NEW ROADS - A plan by Superintendent Linda D’Amico to transform Pointe Coupee Central High into a college readiness and career academy holds such promise that two school board members want that academy to start in the fall. But that was too soon for D’Amico, whose plan calls for opening the academy in August 2015 and who expressed doubts she could properly staff the new program to open this August. and six other board members backed her up Thursday, defeating with a 2-6 vote a motion by board member Ted Nelson to open Central High as the Pointe Coupee Early College/Career Academy this fall. The board will revisit the effort as early as next month, after board members meet with the superintendent to work out their concerns. SENT: 360 words.


Stories move in advance for Saturday or Sunday editions.


BATON ROUGE - As soon as the five-gallon bucket gets pried open, the smell of preserved sea creatures captured from the floor of the Gulf of Mexico pervades the LSU laboratory. “They are very lipid (fat) rich, and the lipids don’t preserve very well, so that’s what you’re smelling. That rancid smell,” said Robert Carney, a retired professor of oceanography and coastal studies at LSU. The giant isopods in the bucket - a football-sized crustacean that looks like it emerged direct from the fossil record - are just a portion of the 28-year collection of deep sea marine life that Carney is donating to the Smithsonian’s National Museum of Natural History. By Amy Wold, The Advocate. SENT: 700 words.

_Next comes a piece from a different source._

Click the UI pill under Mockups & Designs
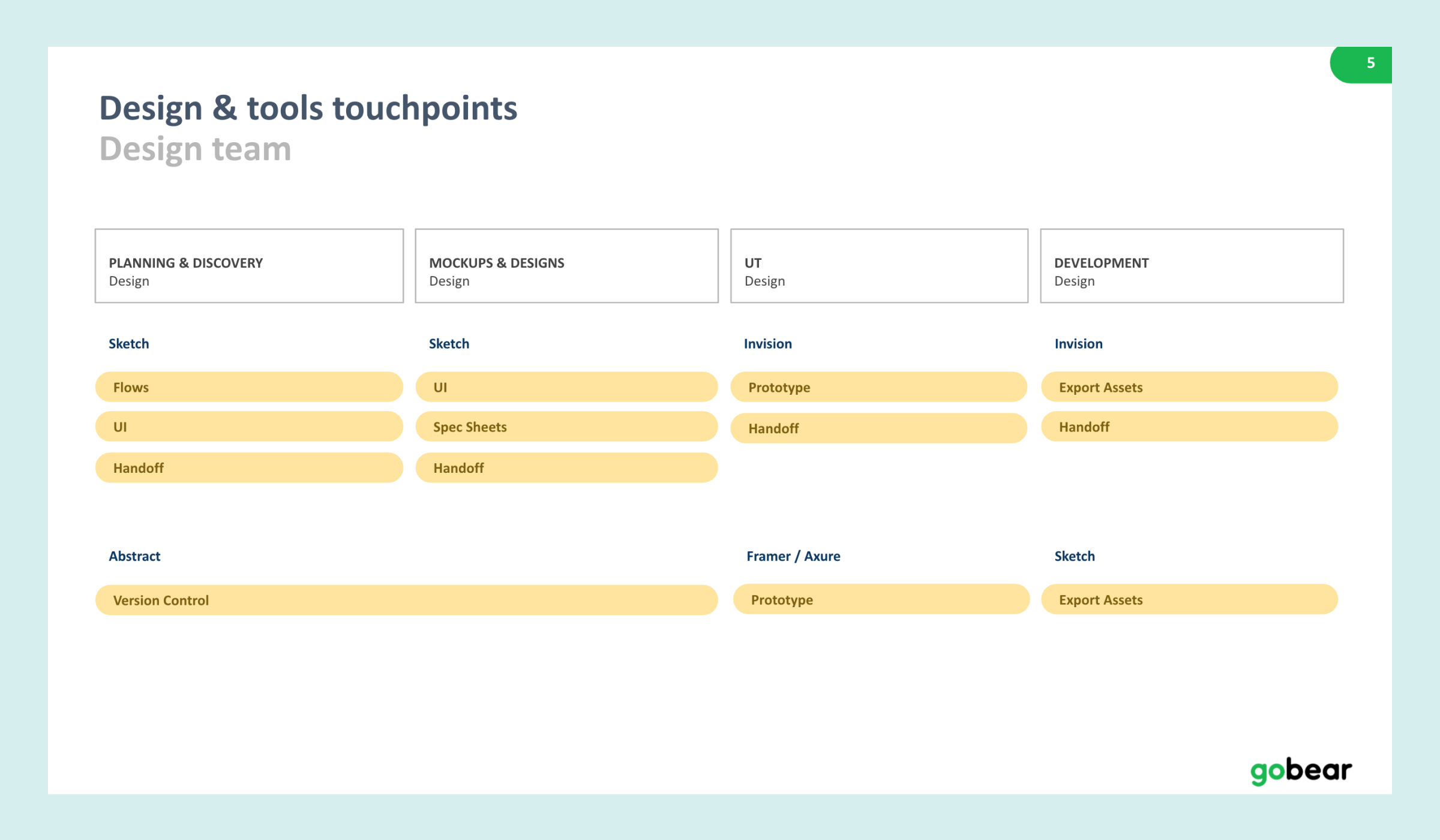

HOUMA - Lloyd Harris is proof that age doesn’t matter when it comes to doing something you love. At the age of 91, the Houma resident likes to spend his afternoons doing something near and dear to his heart - playing golf. It’s not uncommon to find Harris at the Houma Golf Club on Alma Street with his friends. “It’s a great way to get some exercise both mentally and physically,” he said. “I just love it. It is something that is absolutely relaxing, and it is fascinating. It’s a game that you are constantly learning about no matter how old you are. This is what I do, and this is what I love to do.” Harris always had time for golf while working in the oilfield and later as a contractor. Since retiring at the age of 89, he now has more time to spend on the course. By Brent St. Germain, The Courier. SENT: 760 words.